The TOPARP-A study observed olaparib in men with mCRPC and found 86% of men with a DNA repair alteration responded to therapy, while only 6% of men without a DNA repair alteration had a response. Due to this trial, the FDA granted breakthrough therapy designation for olaparib for the treatment of BRCA1/2 or ATM gene-mutated mCRPC.
Conclusion
Dr. Petrylak concludes there has been rapid development and approval of agents for prostate cancer in the last 5 years. However, the rate of advancement is surpassing the understanding of managing mCRPC with these advancements. There has been much advancement in therapeutic treatments, genomic profiling, and the understanding of biomarkers and emerging targets for mCRPC. But, education gap still exist in this area.
ABOUT THE AUTHOR
Daniel P. Petrylak, MD, is currently Director of Genitourinary Oncology, Professor of Medicine and Urology, Co-Leader of Cancer Signaling Networks, and Co-Director of the Signal Transduction Program at Yale University Cancer Center in New Haven, Connecticut. He is a recognized international leader in the urology field. He earned his MD at Case Western Reserve University School of Medicine in Cleveland Ohio. He then went on to complete his Internal Medicine Residency at Albert Einstein College of Medicine/Jacobi Medical Center in the Bronx, and his fellowship at Memorial Sloan Kettering Cancer Center in New York.

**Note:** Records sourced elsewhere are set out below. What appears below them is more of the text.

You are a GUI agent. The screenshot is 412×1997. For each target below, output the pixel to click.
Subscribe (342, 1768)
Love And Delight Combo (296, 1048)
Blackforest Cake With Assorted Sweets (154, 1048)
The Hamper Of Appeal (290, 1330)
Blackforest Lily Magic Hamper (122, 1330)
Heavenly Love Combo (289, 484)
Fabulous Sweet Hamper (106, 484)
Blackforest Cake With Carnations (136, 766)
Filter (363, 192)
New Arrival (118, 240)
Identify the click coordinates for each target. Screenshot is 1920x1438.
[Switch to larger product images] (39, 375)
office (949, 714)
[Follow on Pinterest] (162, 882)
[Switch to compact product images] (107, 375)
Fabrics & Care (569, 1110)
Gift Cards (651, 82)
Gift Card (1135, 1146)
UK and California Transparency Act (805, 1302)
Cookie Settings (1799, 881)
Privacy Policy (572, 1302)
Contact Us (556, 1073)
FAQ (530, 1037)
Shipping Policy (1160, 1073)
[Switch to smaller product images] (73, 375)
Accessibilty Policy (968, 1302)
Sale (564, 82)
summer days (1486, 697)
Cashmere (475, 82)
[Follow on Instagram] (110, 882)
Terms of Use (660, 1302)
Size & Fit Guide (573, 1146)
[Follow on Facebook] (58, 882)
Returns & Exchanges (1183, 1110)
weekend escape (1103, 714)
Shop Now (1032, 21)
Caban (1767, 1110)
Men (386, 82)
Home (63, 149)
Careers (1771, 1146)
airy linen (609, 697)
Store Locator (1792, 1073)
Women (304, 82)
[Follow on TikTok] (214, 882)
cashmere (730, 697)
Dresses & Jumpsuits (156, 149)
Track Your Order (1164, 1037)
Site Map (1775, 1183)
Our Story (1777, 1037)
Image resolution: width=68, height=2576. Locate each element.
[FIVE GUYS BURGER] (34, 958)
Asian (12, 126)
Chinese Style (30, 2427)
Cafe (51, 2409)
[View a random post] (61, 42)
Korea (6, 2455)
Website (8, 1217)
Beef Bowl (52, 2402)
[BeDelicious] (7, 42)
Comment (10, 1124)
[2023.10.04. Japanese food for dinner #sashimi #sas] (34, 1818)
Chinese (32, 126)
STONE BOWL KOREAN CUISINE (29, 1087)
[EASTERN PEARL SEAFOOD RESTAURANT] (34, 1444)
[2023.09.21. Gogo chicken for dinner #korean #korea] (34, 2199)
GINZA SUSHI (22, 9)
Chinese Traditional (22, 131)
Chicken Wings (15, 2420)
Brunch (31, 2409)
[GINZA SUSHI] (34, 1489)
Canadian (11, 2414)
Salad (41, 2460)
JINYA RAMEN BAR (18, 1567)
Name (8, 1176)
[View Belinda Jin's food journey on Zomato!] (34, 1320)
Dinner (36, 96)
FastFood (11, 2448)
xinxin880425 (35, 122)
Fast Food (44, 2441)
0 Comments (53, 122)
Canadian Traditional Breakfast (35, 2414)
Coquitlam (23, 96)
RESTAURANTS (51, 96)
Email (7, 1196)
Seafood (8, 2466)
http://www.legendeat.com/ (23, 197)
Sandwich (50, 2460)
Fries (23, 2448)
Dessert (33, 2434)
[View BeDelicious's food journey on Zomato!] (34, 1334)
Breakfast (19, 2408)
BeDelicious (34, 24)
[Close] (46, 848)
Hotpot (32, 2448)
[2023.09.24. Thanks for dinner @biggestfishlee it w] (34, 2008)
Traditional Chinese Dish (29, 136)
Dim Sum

Dr. Petrylak has served as principal investigator (PI) or co-PI on several SWOG clinical trials for genitourinary cancers. Most notably, he served as the PI for a randomized trial that led to the FDA approval of docetaxel in hormone refractory prostate cancer. He also helped to design and served as PI for the SPARC trial, an international registration trial evaluating satraplatin as a second-line therapy for hormone refractory prostate cancer.
Dr. Petrylak served on the program committees for the annual meetings of the American Urological Association from 2003-2011, and for the American Society of Clinical Oncology from 1995-1997 and 2001-2003. He also has served as a committee member for the Devices and Immunologicals section of the FDA. He has published extensively in the New England Journal of Medicine, Journal of Clinical Oncology, Journal of the National Cancer Institute, Cancer Research, and Clinical Cancer Research.